Vancouver is just one of 16 testbeds in the US, Canada and Israel that are hosting demonstrations proving the so-called psychedelic drug's usefulness in treating trauma, particularly issues associated with severe post-traumatic stress disorder (PTSD).
The Vancouver trials will be staged by the BC Center on Substance Use, itself contained within a larger clinical umbrella run by the California non-profit pharmaceutical company Multidisciplinary Association for Psychedelic Studies (MAPS), according to the National Post.
"We hope to prove that MDMA-assisted psychotherapy is the most effective treatment for PTSD that exists on the planet," said University of British Columbia public health professor Mark Haden, who is credited with founding a Canadian branch of MAPS, and assisting in the organization of earlier ecstacy research trials in Vancouver.
Current psychological trauma treatment involves a combination of pharmaceutical compounds and so-called desensitization techniques, which often require a lifetime of prescription, Haden observed.

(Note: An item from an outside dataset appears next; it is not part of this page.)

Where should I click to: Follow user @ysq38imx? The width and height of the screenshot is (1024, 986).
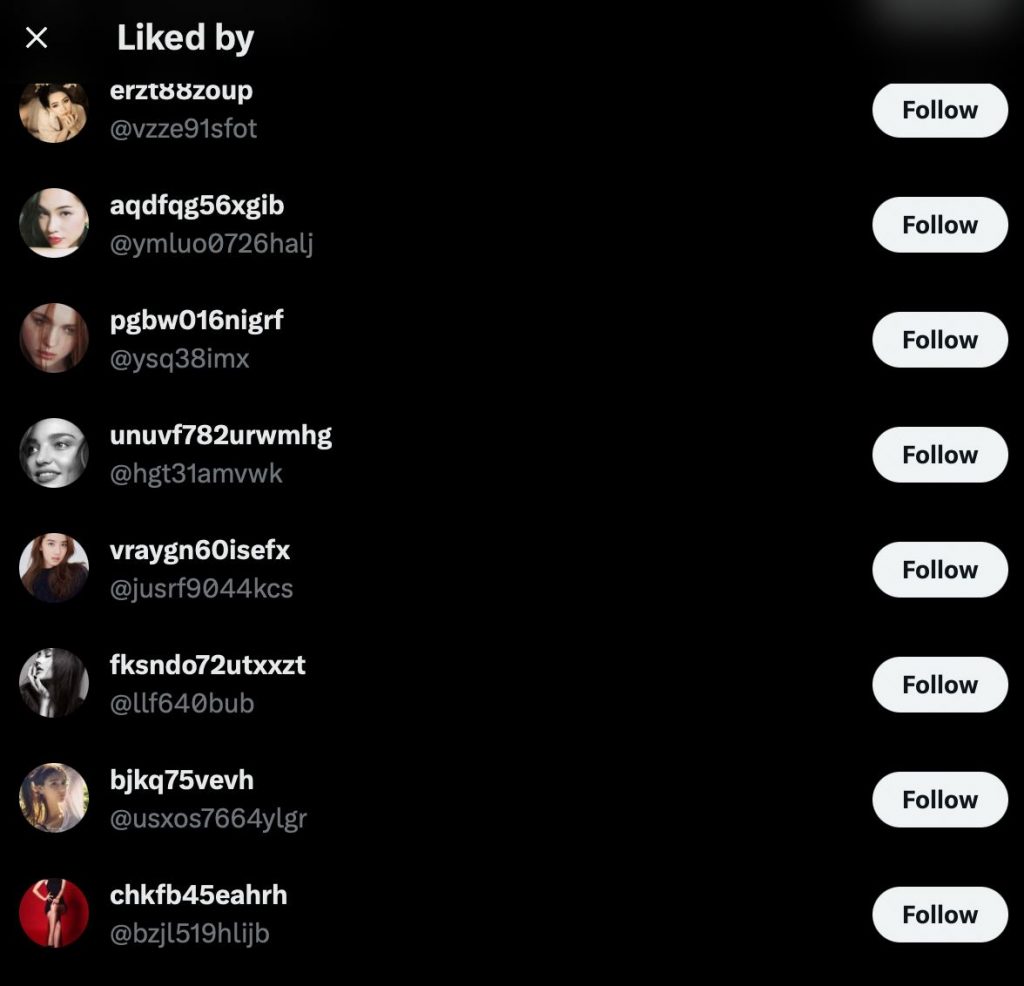pos(939,340)
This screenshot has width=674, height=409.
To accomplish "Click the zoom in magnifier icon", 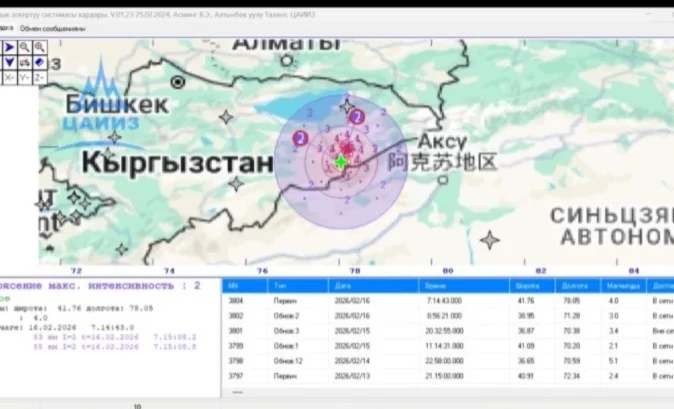I will click(x=24, y=47).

With current treatment programs, only 10-15 percent of patients successfully recover, according to Haden, who pointed out that traditional therapy has a high dropout rate, cited by the National Post.
The use of clinical-grade MDMA alongside psychotherapy in a controlled setting has been noted to take less than four months for a successful resolution. Early results reveal that as high as two-thirds of therapy participants are living a PTSD-free life one year after initial treatment, the public health professor pointed out.
Early experimental trials have been successful enough for the US Food and Drug Administration to label the program a "breakthrough therapy" in treating PTSD.
Ecstasy's effectiveness is thought to be due, in part, to its unique ability to dispel fear and boost what researchers term the ‘therapeutic alliance.'
"The alliance between the therapist and the subject is […] the greatest predictor of success," Haden noted, describing the popular party drug as an empathogen — drugs that produce the experience of emotional oneness and openness in the form of increased empathy.
"MDMA really, really, really increases bonding between people," he asserted.
"It wasn't a party drug. There was no party," said a patient who was successfully treated in an earlier test trial program.
"For the first time in years I was able to open up and talk painlessly," the patient noted, adding that "the fear, the barriers were removed and I was able to talk to these people," cited by the National Post.
MAPS founder Rick Doblin has noted that little research effort has been put into the groundbreaking therapy by pharmaceutical giants because for-profit companies cannot gain shareholder value from creating drugs out of compounds that exist in the public domain and so cannot be patented.
University of Saskatchewan medical historian Erika Dyck suggested that new interest in the medicinal uses of previously illegal — and culturally misunderstood — drugs is due primarily to the inadequacy of current treatment, and also the importance society now places on identifying therapies that provide real results.